(Collected data)
☆ ☆ ☆ ☆

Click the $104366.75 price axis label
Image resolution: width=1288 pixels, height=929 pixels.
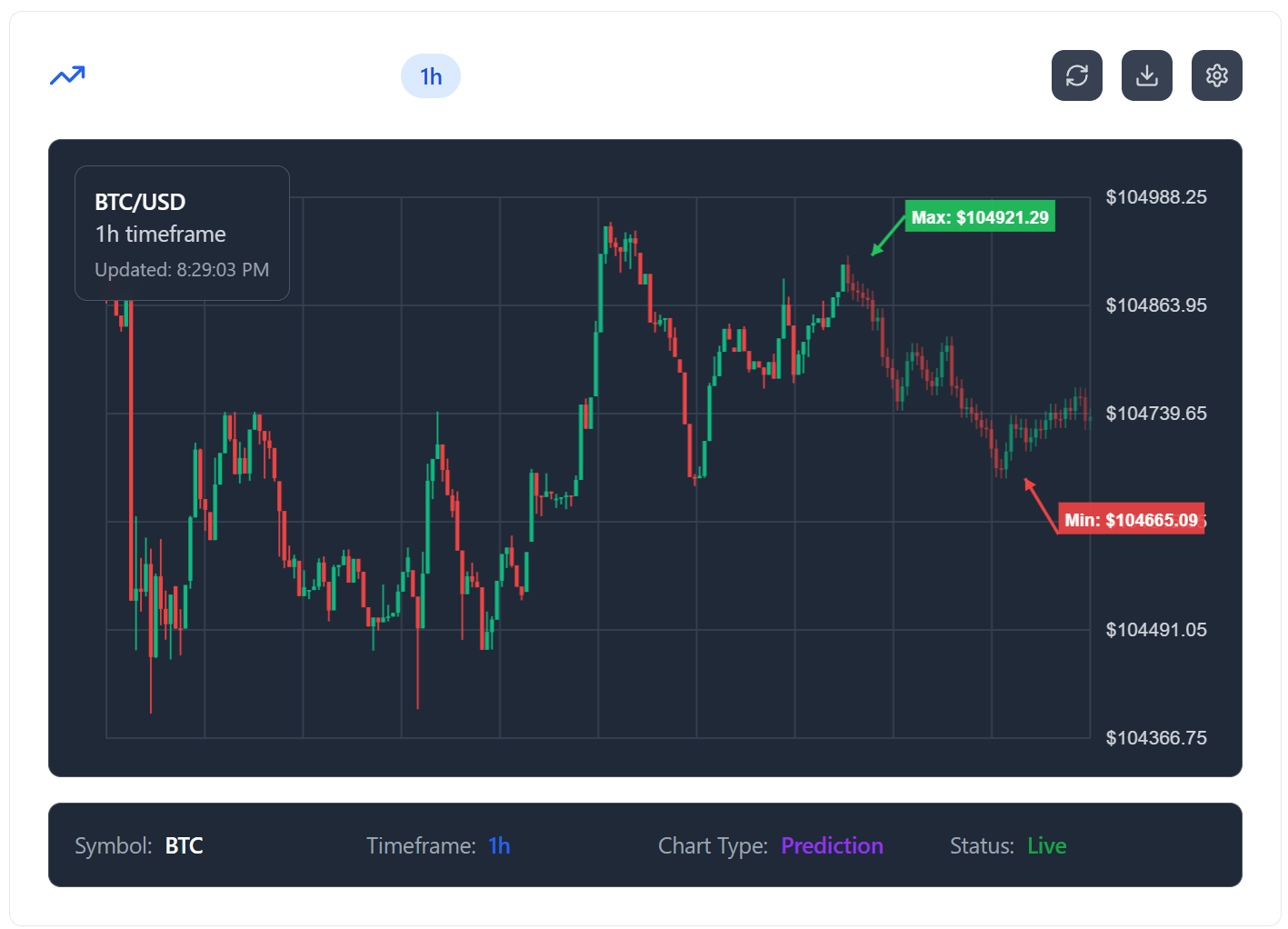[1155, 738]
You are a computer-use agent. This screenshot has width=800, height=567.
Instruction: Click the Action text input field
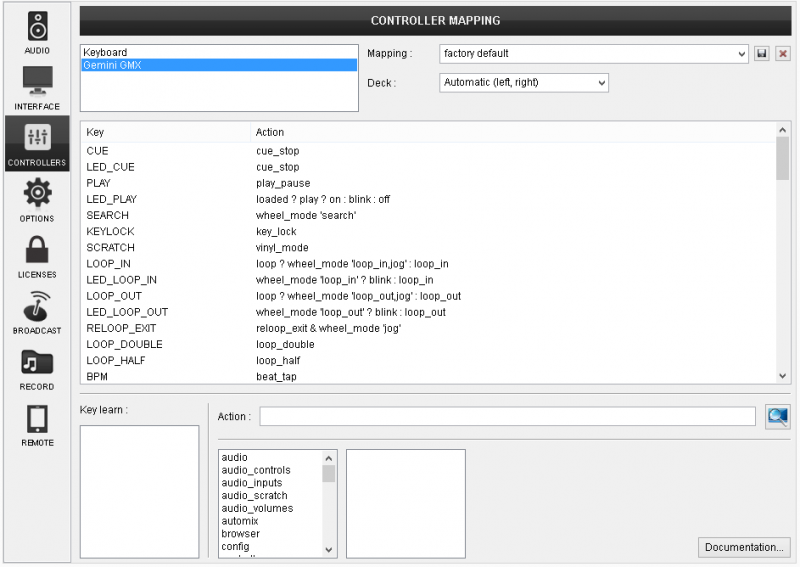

☆ ☆ ☆ ☆

Exercise:
Apart from the images, the entries above must be returned without alteration.

Response to the exercise:
Click the $104366.75 price axis label
Image resolution: width=1288 pixels, height=929 pixels.
[1155, 738]
You are a computer-use agent. This screenshot has width=800, height=567.
Instruction: Click the Action text input field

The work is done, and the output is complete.